As one of a handful of women in her Stanford Law School class, she graduated third in her class. While that status would bring many of her male colleagues a prestigious position, she could not even get an interview with private firms. Instead, she pursued a career in the public sector.
Unlike some of the other members of the bench, O’Connor had both experience in the judicial system and the legislature. When serving as an Arizona State Senator, she implored then-President Nixon to appoint a woman to the Supreme Court. While that scenario did not happen at that time, it did come to fruition.
O’Connor was the first woman to become a Supreme Court Justice. When President Ronald Reagan nominated her, the moment was more than just a statement within the legal field. It was a visual that gave all women the encouragement that they could do anything.
While O’Connor was proud to be the first woman on SCOTUS, she made it clear that it was more important that she would not be the last. As seen with recent appointments, women of all perspectives have had their spot on that bench.
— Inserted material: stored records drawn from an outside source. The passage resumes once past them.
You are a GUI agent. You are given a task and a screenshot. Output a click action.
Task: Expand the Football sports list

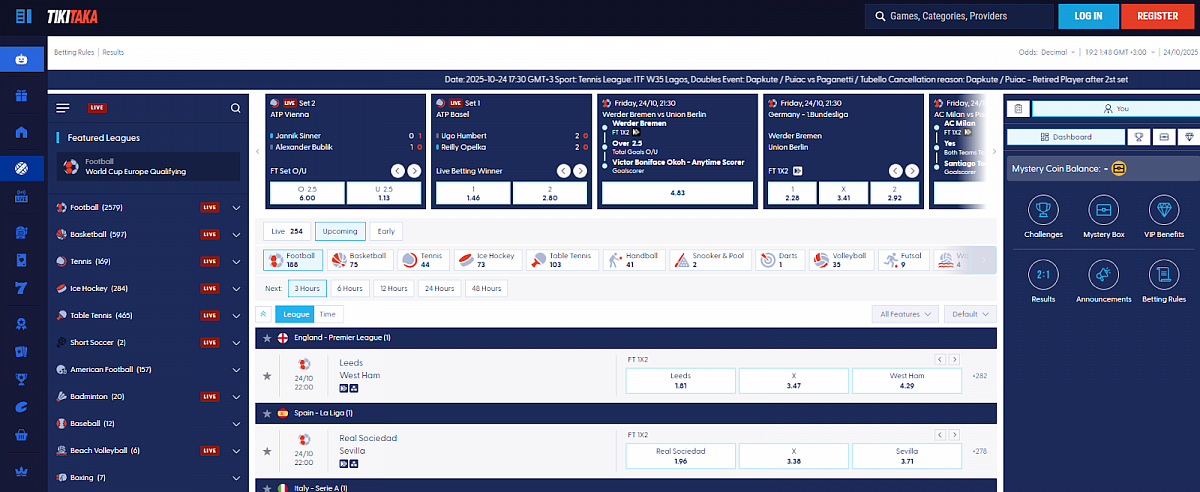point(237,208)
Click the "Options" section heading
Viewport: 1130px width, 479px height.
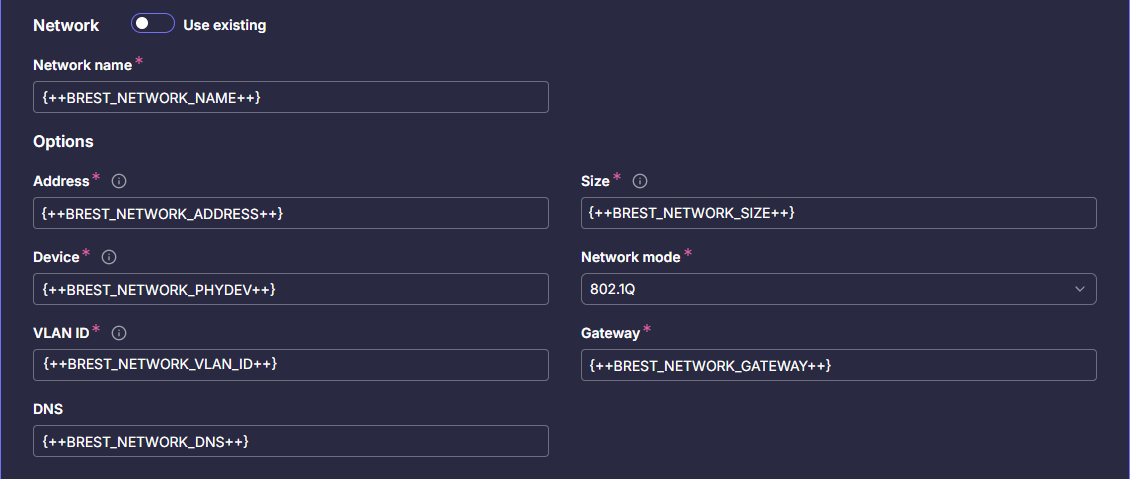pos(63,141)
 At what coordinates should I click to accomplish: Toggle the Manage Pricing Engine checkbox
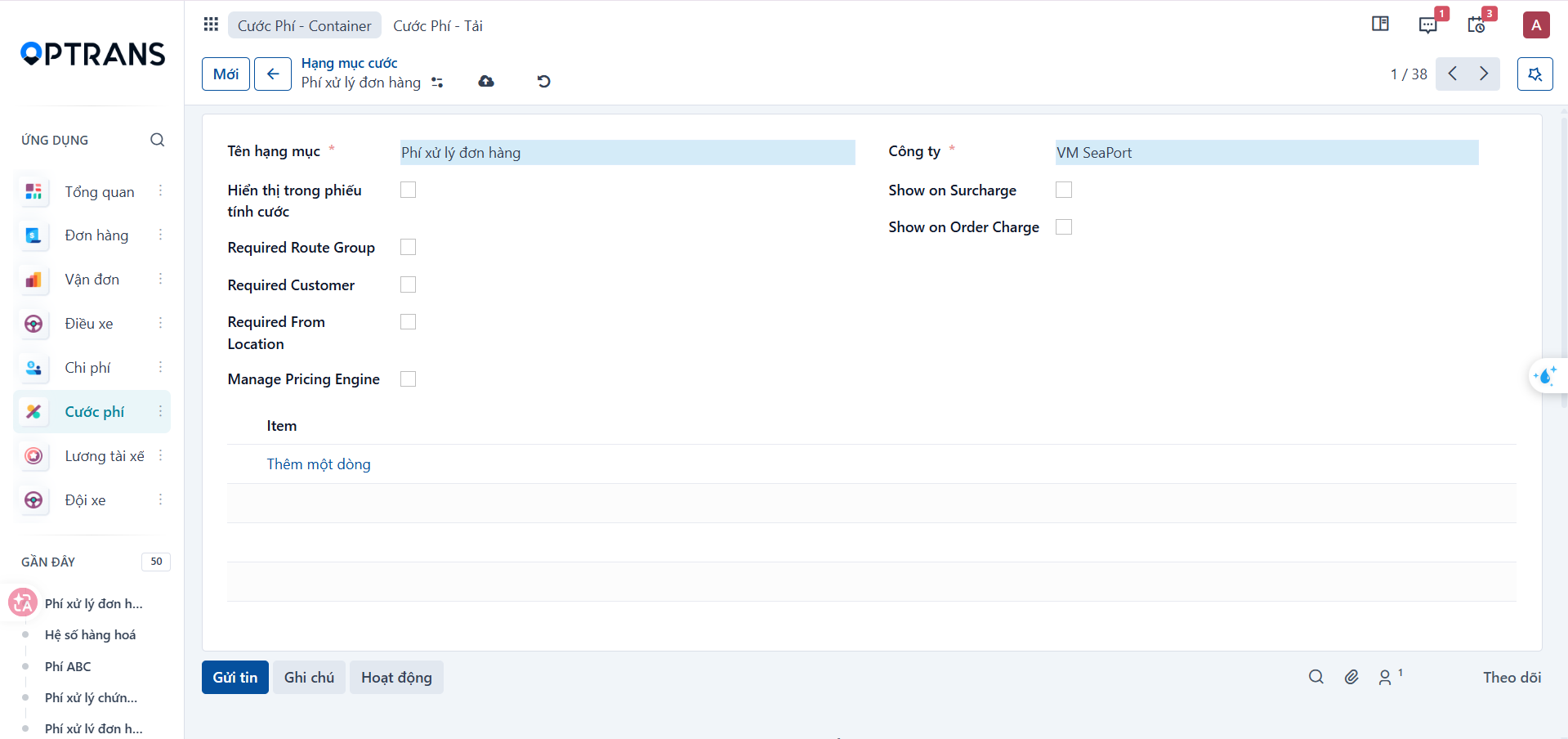click(409, 379)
During her time as a justice, O’Connor was seen as a moderate. As seen in her opinions, she was influential in abortion law and racial equality. On the other hand, she sided with conservative opinion in the Bush vs. Gore election battle.
Even though she might have had different opinions than other justices, she never lost sight of getting the job done. It was that ability to use her savvy and create personal connections which was key.
Although pop culture might have a great connection to Ruth Bader Ginsburg, O’Connor was the woman who ensured that she would not be the last female on SCOTUS. Unfortunately, O’Connor’s moderate approach may have faded into history. As she commented in later years, some of her opinions had been dismantled, but her legacy should not be forgotten.
While law scholars can read and re-read her decisions, it is not just the legal world that can appreciate the first woman Supreme Court justice. From the woman who battled breast cancer while still serving to give up her seat to care for her ailing husband, Sandra Day O’Connor is a role model not just because she made cracks in the glass ceiling but because she was able to get everyone to see beyond the cracks. It is her approach to put your head down, get the job done, and focus on the end goal that applies to anyone and everyone.